* What to work on:
1. List every keyword argument passed to SqlToS3Operator in the example usage within the SQL to Amazon S3 documentation below.
2. Write the next part of the SQL to Amazon S3 documentation below, picking up after its final line.

[Excerpt provided — start]

SQL to Amazon S3¶
Use SqlToS3Operator
to copy data from a SQL server to an Amazon Simple Storage Service (S3) file.
SqlToS3Operator
is compatible with any SQL connection as long as the SQL hook has function that
converts the SQL result to pandas dataframe
(e.g. MySQL, Hive, …).
Prerequisite Tasks¶
To use these operators, you must do a few things:
Create necessary resources using AWS Console or AWS CLI.
Install API libraries via pip.
pip install 'apache-airflow[amazon]'Detailed information is available Installation
Operators¶
MySQL to Amazon S3 transfer operator¶
This example sends the response of a MySQL query to an Amazon S3 file.
To get more information about this operator visit:
SqlToS3Operator
Example usage:
sql_to_s3_task = SqlToS3Operator(
task_id="sql_to_s3_task",
sql_conn_id=conn_id_name,
query=SQL_QUERY,
s3_bucket=bucket_name,
s3_key=key,
replace=True,
)

[Excerpt provided — finish]
[Records provided — start]

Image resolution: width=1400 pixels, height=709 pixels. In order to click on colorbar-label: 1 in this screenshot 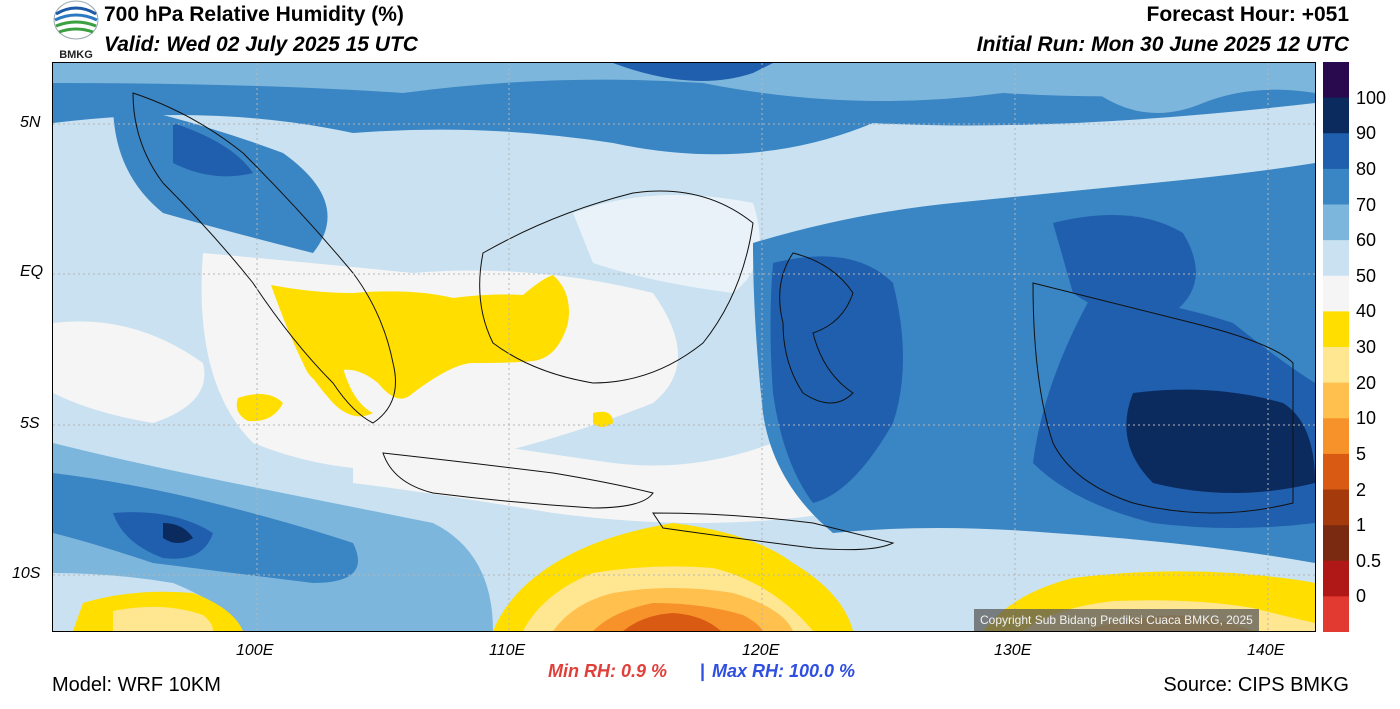, I will do `click(1362, 526)`.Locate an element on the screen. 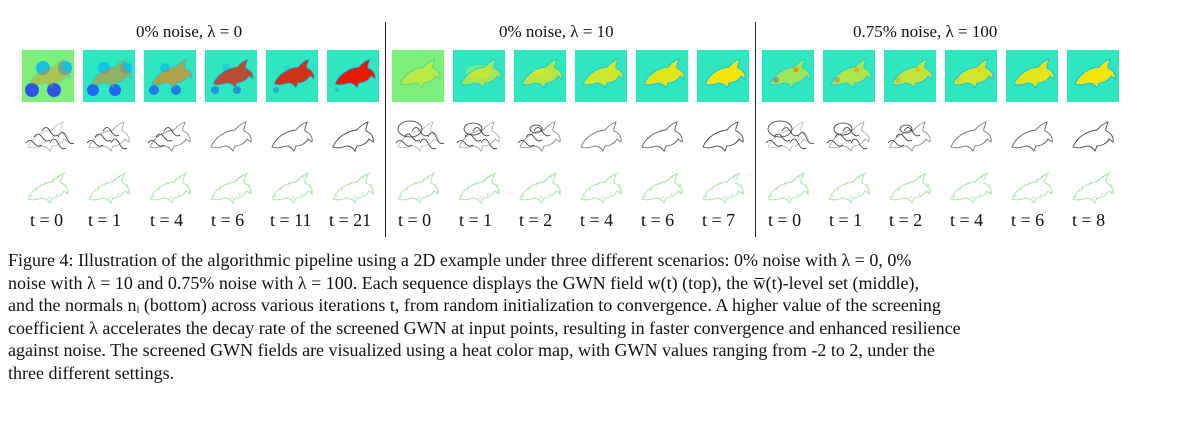 The height and width of the screenshot is (428, 1191). group-title: 0.75% noise, λ = 100 is located at coordinates (926, 32).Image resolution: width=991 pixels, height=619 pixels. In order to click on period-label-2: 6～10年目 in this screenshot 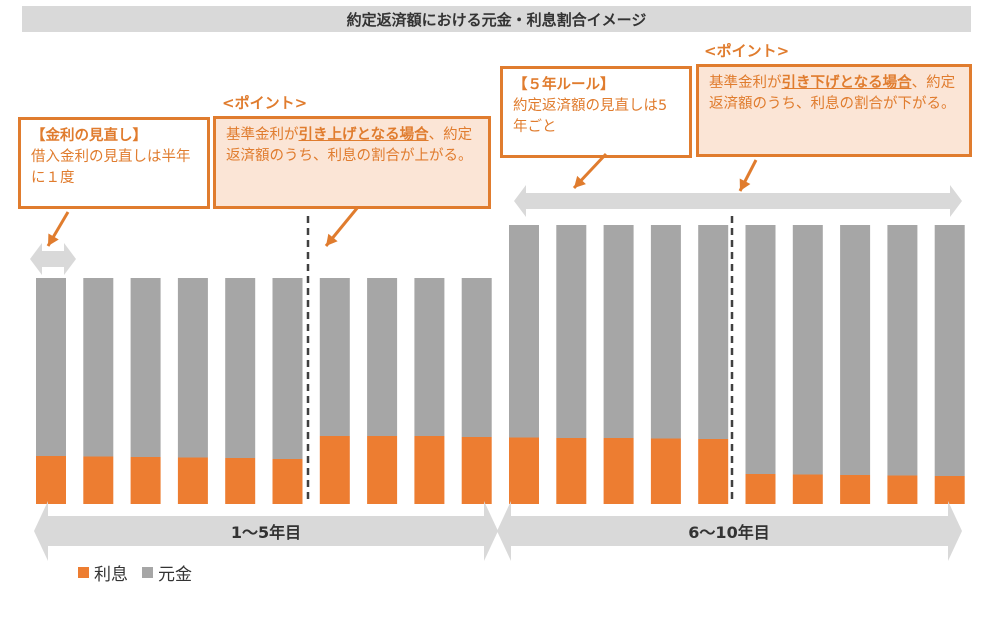, I will do `click(728, 532)`.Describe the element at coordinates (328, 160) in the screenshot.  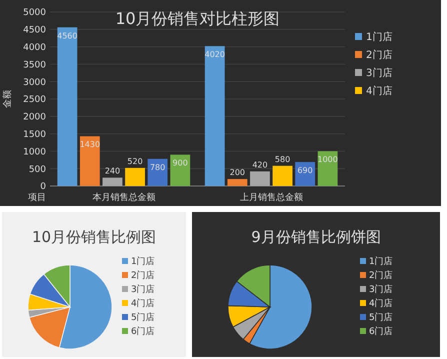
I see `data-label: 1000` at that location.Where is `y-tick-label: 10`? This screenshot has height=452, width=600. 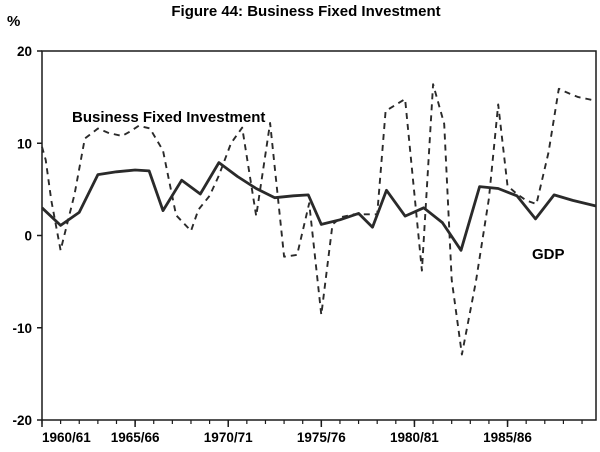 y-tick-label: 10 is located at coordinates (24, 144).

[Records provided — finish]

* Response list:
1. task_id, sql_conn_id, query, s3_bucket, s3_key, replace

2.
Grouping¶
We can group the data in the table by passing the groupby_kwargs
param. This param accepts a dict
which will be passed to pandas groupby() as kwargs.
Example usage:
sql_to_s3_task_with_groupby = SqlToS3Operator(
task_id="sql_to_s3_with_groupby_task",
sql_conn_id=conn_id_name,
query=SQL_QUERY,
s3_bucket=bucket_name,
s3_key=key,
replace=True,
groupby_kwargs={"by": "color"},
)